▶ [PROBLEM TO WORK ON]: Reproduce the entries below with every "How do I perform" changed to "How can I carry out" and nothing else altered.

▶ [MATERIAL PROVIDED]:
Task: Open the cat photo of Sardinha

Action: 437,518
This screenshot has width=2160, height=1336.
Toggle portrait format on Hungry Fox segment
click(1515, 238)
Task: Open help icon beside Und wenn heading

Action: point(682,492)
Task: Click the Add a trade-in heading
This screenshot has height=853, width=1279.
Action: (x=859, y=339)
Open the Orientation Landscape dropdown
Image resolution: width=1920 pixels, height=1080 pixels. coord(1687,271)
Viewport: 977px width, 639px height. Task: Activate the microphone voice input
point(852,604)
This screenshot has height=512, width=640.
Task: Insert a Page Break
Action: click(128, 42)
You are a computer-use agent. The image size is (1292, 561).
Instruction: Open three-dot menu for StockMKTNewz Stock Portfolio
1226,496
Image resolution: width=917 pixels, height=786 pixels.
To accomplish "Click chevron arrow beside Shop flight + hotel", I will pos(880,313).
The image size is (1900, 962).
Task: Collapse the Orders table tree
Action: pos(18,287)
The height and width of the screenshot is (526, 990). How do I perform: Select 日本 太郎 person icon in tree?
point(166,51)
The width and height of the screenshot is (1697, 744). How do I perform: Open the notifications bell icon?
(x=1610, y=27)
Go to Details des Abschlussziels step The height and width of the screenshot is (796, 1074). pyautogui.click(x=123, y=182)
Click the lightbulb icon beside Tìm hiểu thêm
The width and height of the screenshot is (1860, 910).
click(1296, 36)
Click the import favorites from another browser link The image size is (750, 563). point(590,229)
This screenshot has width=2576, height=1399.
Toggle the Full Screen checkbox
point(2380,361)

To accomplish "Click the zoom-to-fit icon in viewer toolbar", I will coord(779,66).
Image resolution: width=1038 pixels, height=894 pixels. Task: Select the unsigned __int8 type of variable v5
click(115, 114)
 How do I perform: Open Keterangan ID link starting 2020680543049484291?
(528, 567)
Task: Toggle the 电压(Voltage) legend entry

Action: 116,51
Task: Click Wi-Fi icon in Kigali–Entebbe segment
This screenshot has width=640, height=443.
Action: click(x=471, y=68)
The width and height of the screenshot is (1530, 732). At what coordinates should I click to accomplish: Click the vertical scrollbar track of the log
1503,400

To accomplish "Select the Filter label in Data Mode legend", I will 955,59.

▶ [OUTPUT FOR THIS TASK]:
Task: Open the cat photo of Sardinha

Action: 437,518
This screenshot has width=2160, height=1336.
Toggle portrait format on Hungry Fox segment
click(1515, 238)
Task: Open help icon beside Und wenn heading

Action: point(682,492)
Task: Click the Add a trade-in heading
This screenshot has height=853, width=1279.
Action: (x=859, y=339)
Open the Orientation Landscape dropdown
Image resolution: width=1920 pixels, height=1080 pixels. coord(1687,271)
Viewport: 977px width, 639px height. Task: Activate the microphone voice input
point(852,604)
This screenshot has height=512, width=640.
Task: Insert a Page Break
Action: click(128, 42)
You are a computer-use agent. The image size is (1292, 561).
Instruction: Open three-dot menu for StockMKTNewz Stock Portfolio
1226,496
Image resolution: width=917 pixels, height=786 pixels.
To accomplish "Click chevron arrow beside Shop flight + hotel", I will pos(880,313).
The image size is (1900, 962).
Task: Collapse the Orders table tree
Action: pos(18,287)
The height and width of the screenshot is (526, 990). How can I carry out: Select 日本 太郎 person icon in tree?
point(166,51)
The width and height of the screenshot is (1697, 744). How can I carry out: Open the notifications bell icon?
(x=1610, y=27)
Go to Details des Abschlussziels step The height and width of the screenshot is (796, 1074). pyautogui.click(x=123, y=182)
Click the lightbulb icon beside Tìm hiểu thêm
The width and height of the screenshot is (1860, 910).
click(1296, 36)
Click the import favorites from another browser link The image size is (750, 563). point(590,229)
This screenshot has width=2576, height=1399.
Toggle the Full Screen checkbox
point(2380,361)

To accomplish "Click the zoom-to-fit icon in viewer toolbar", I will coord(779,66).
Image resolution: width=1038 pixels, height=894 pixels. Task: Select the unsigned __int8 type of variable v5
click(115, 114)
 How can I carry out: Open Keterangan ID link starting 2020680543049484291?
(528, 567)
Task: Toggle the 电压(Voltage) legend entry

Action: 116,51
Task: Click Wi-Fi icon in Kigali–Entebbe segment
This screenshot has width=640, height=443.
Action: click(x=471, y=68)
The width and height of the screenshot is (1530, 732). At what coordinates should I click to accomplish: Click the vertical scrollbar track of the log
1503,400

To accomplish "Select the Filter label in Data Mode legend", I will 955,59.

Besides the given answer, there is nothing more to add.